WHAT TO DO: Give the records from the line containing "The height and" through the line containing "tap(53, 186)" as a two-column CSV with the columns instruction and action. Use one row per record, put each value in a single quoted field with line breaks replaced by spaces, and leave the pictures out.
::: GIVEN ENTRIES
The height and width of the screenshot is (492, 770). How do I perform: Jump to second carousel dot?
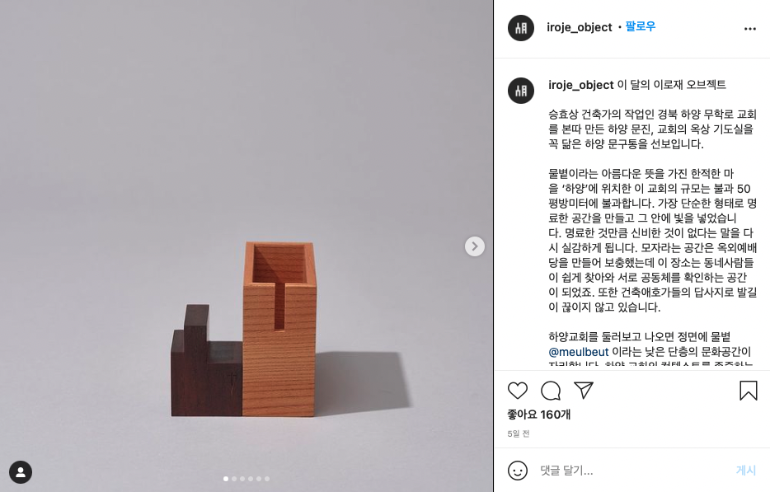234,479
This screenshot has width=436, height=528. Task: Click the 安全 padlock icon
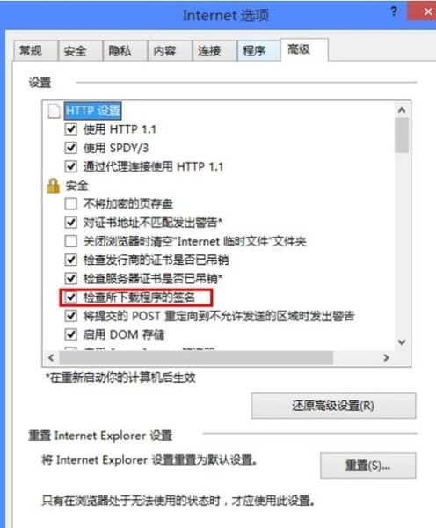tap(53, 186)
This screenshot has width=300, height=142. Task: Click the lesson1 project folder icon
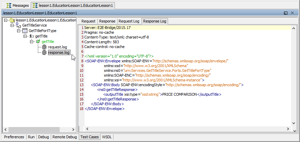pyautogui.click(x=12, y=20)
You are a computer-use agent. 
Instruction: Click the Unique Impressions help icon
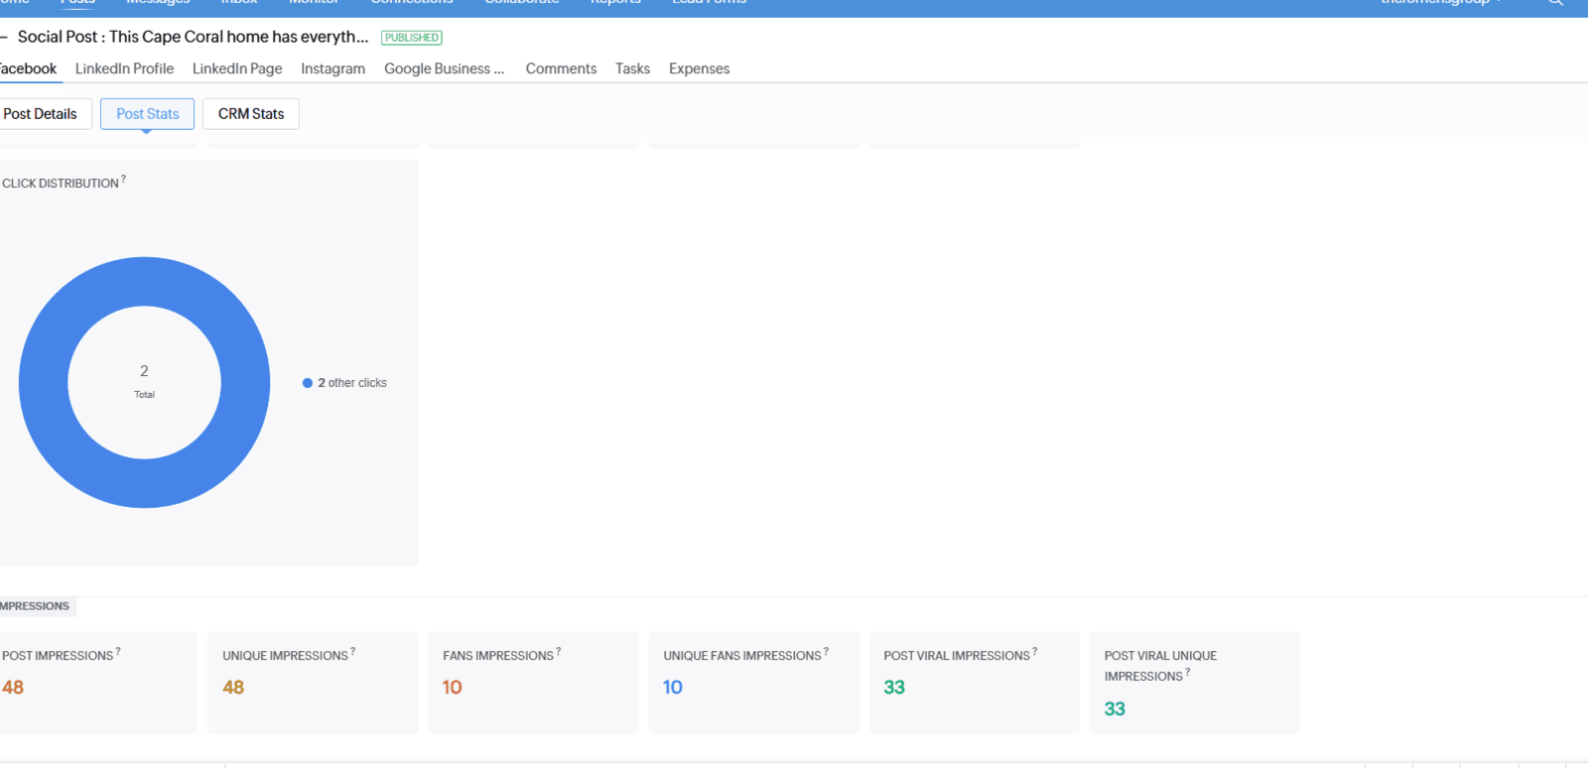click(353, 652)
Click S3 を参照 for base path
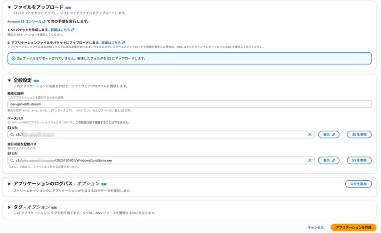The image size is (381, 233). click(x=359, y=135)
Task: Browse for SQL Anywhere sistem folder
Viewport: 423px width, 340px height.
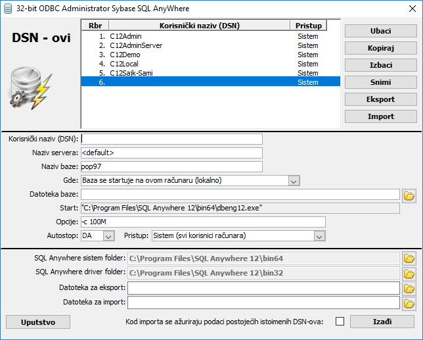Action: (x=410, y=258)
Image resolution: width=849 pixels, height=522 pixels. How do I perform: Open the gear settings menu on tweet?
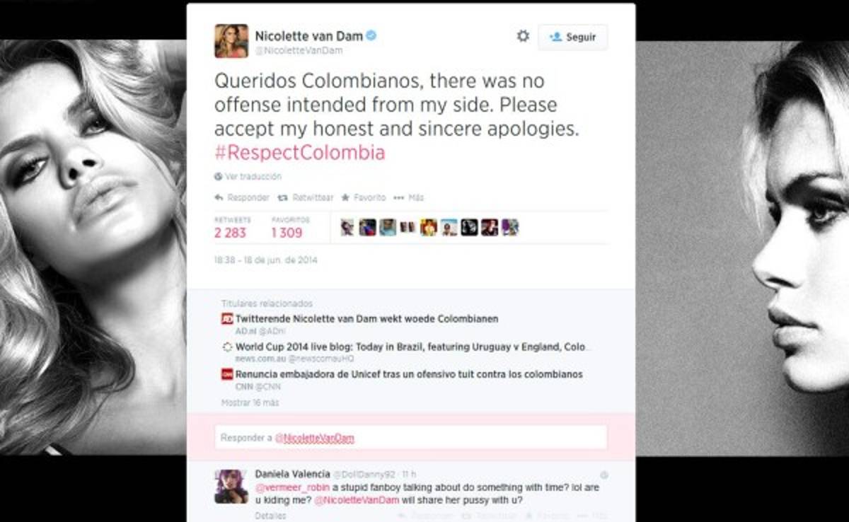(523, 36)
::::::
::: GIVEN ENTRIES
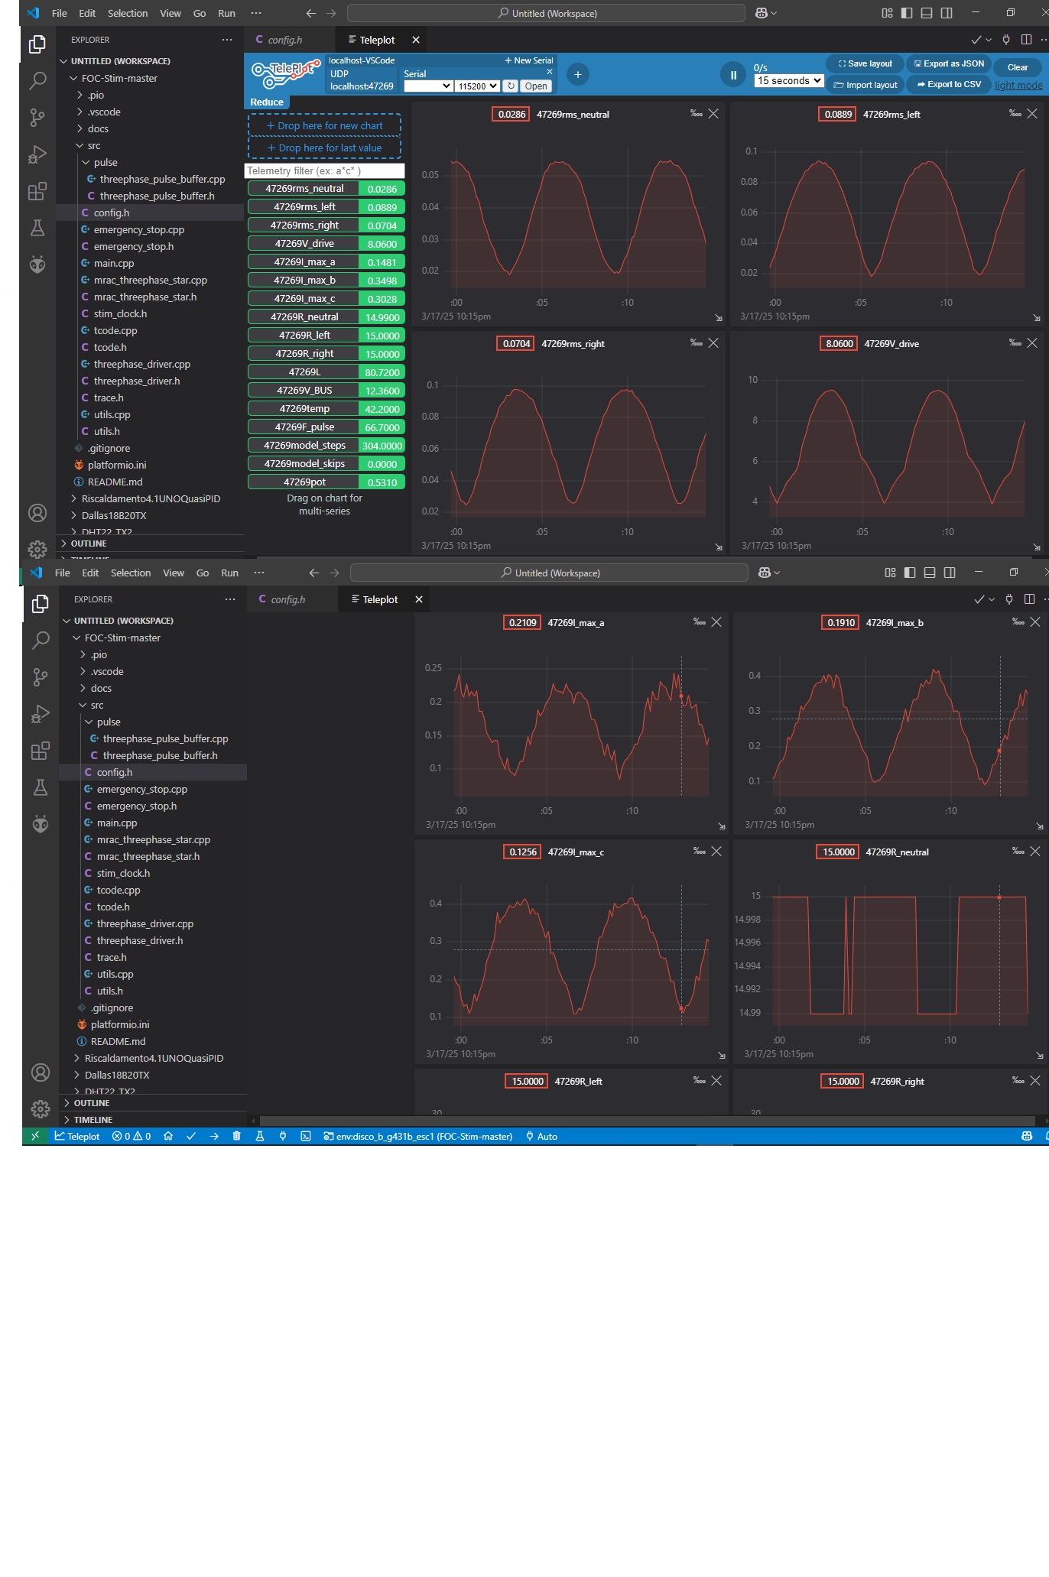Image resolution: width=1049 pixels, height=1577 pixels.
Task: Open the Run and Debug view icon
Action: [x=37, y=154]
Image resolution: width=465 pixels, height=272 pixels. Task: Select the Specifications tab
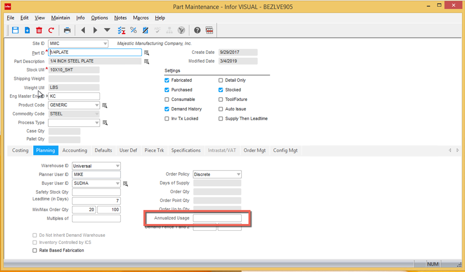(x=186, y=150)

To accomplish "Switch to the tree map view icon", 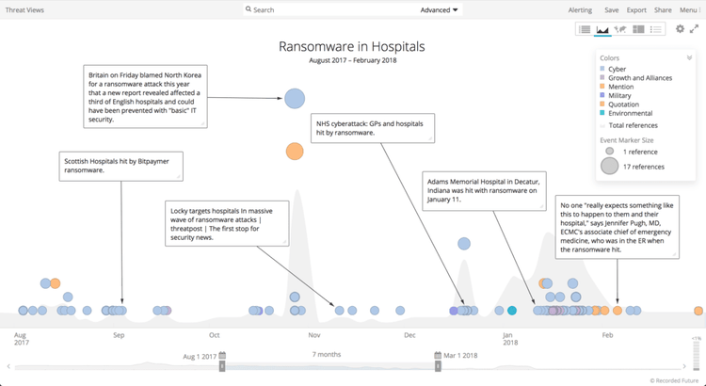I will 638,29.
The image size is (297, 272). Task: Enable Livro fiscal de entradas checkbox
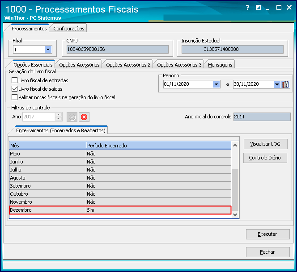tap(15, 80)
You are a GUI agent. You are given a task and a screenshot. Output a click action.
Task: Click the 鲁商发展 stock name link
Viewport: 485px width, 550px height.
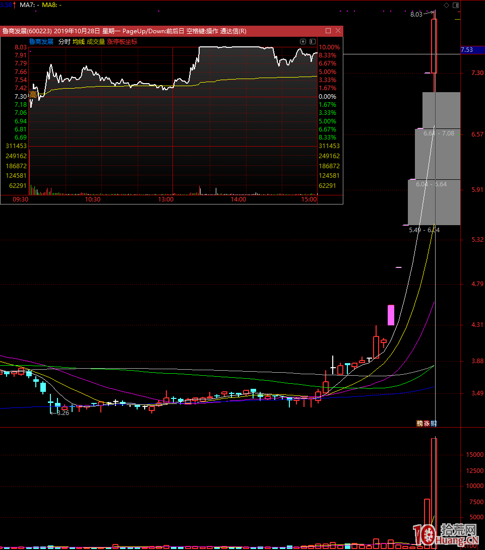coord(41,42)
::::::
::: GIVEN ENTRIES
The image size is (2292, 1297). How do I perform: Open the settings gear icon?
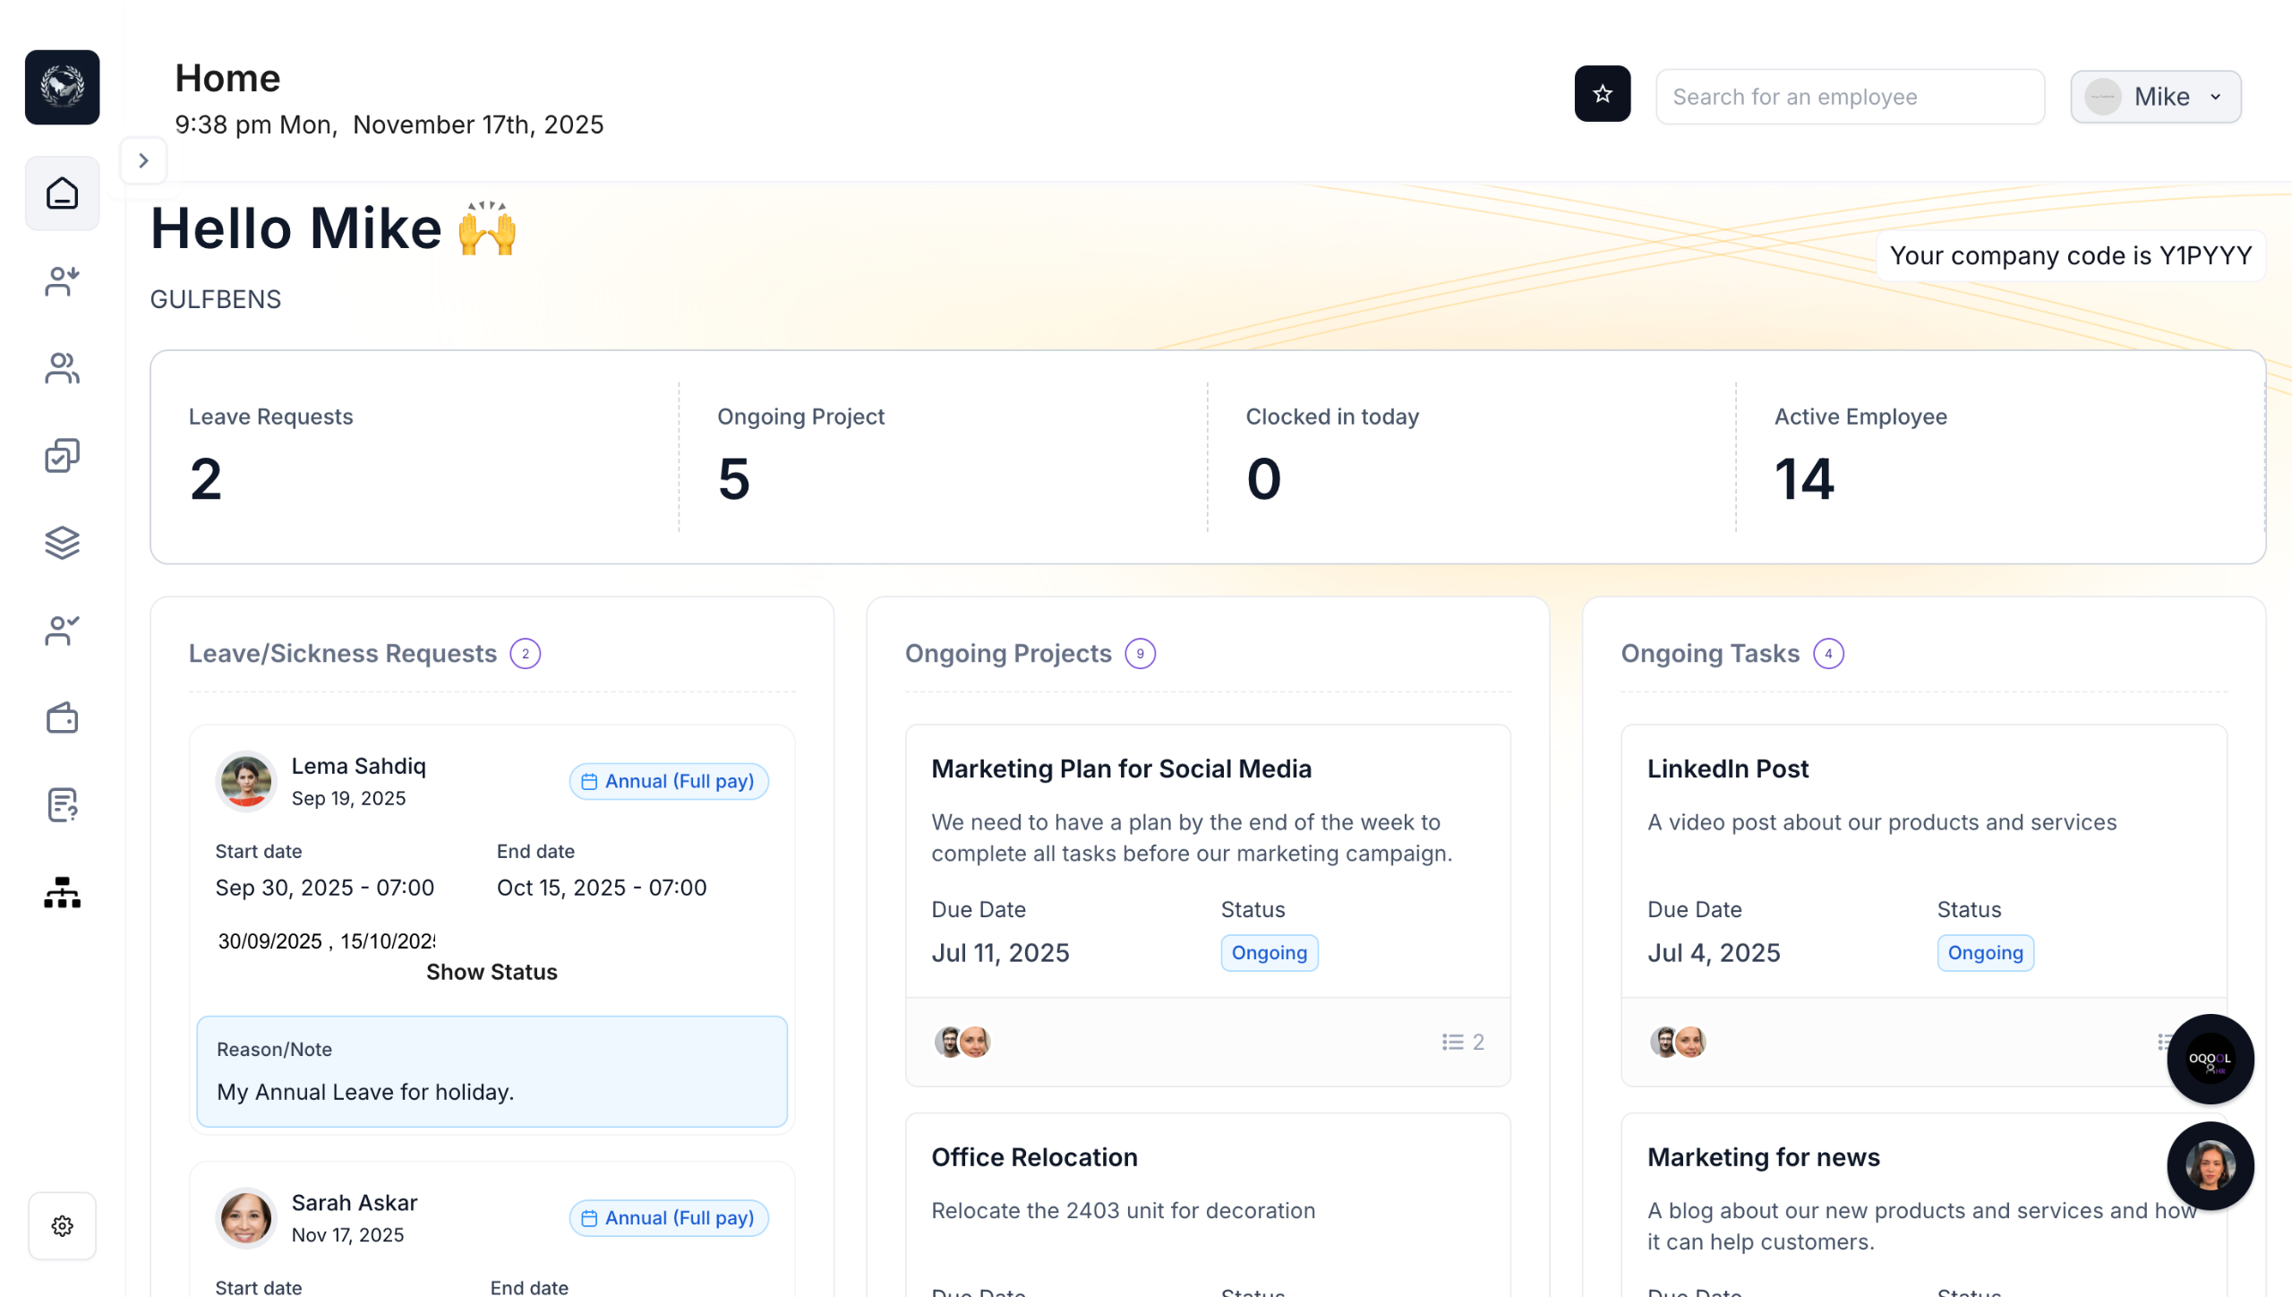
::::::
RESPONSE FOR THIS EXERCISE:
instruction,action
"The height and width of the screenshot is (492, 770). How do I perform: Jump to second carousel dot?","234,479"
"This screenshot has width=436, height=528. Task: Click the 安全 padlock icon","tap(53, 186)"